# Task item
Repeat each line of the material below exactly as it appears, minus any pictures.

********

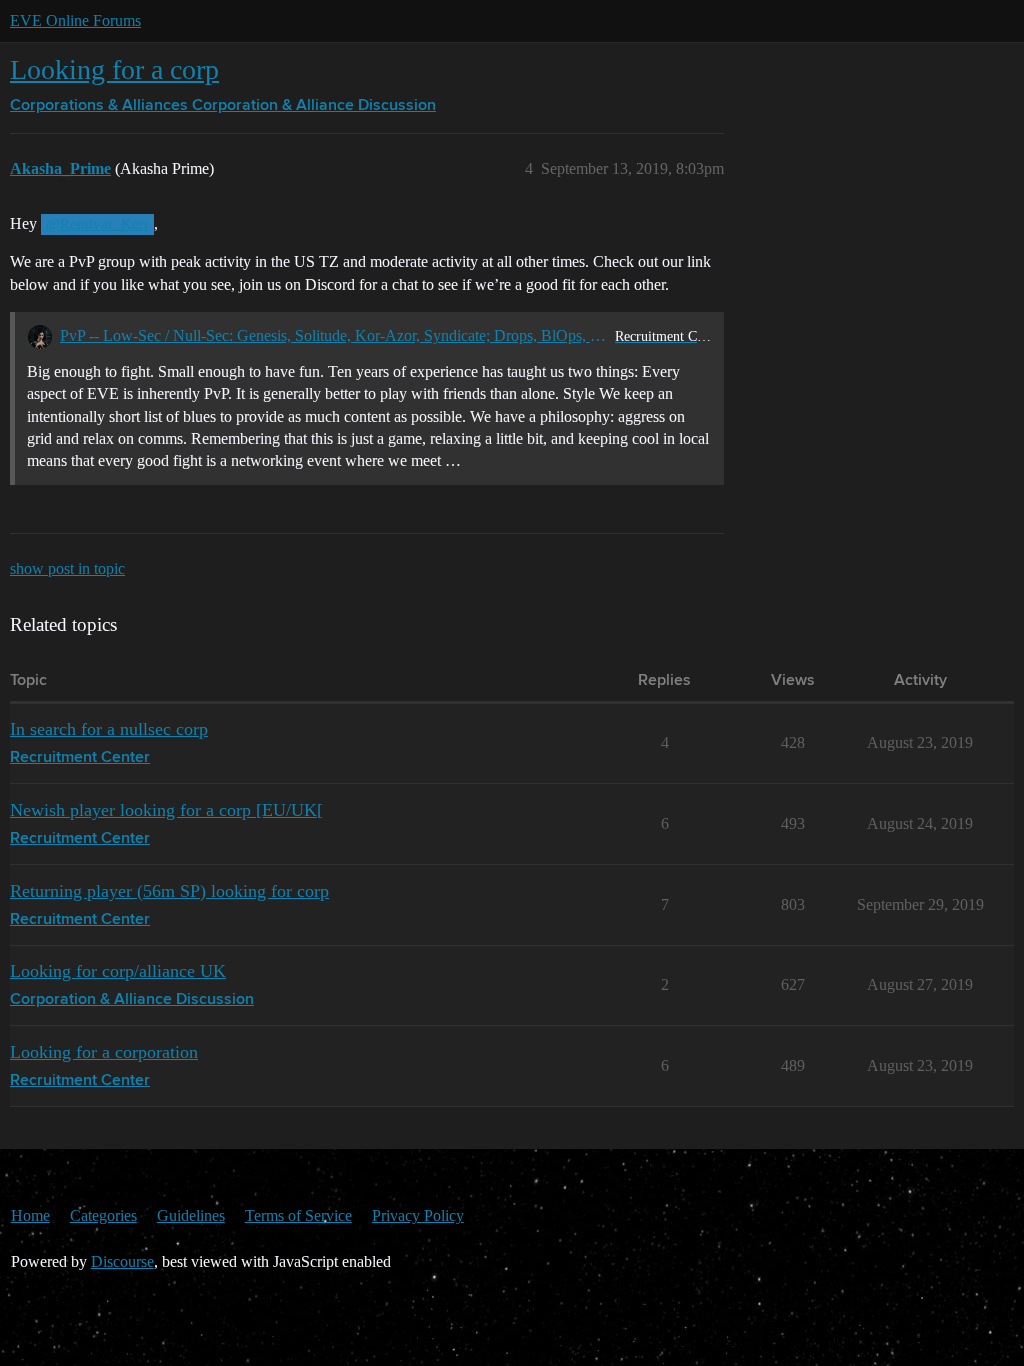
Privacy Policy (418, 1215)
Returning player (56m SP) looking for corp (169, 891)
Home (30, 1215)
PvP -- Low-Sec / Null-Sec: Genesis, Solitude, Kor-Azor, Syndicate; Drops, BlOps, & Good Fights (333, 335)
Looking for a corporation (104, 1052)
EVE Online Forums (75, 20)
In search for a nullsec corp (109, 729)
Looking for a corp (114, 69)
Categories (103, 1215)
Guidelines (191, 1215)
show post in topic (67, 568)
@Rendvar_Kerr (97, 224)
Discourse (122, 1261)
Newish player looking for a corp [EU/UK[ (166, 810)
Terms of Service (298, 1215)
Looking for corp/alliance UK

********

# Solution for this task
Privacy Policy (418, 1215)
Returning player (56m SP) looking for corp (169, 891)
Home (30, 1215)
PvP -- Low-Sec / Null-Sec: Genesis, Solitude, Kor-Azor, Syndicate; Drops, BlOps, & Good Fights (333, 335)
Looking for a corporation (104, 1052)
EVE Online Forums (75, 20)
In search for a nullsec corp (109, 729)
Looking for a corp (114, 69)
Categories (103, 1215)
Guidelines (191, 1215)
show post in topic (67, 568)
@Rendvar_Kerr (97, 224)
Discourse (122, 1261)
Newish player looking for a corp [EU/UK[ (166, 810)
Terms of Service (298, 1215)
Looking for corp/alliance UK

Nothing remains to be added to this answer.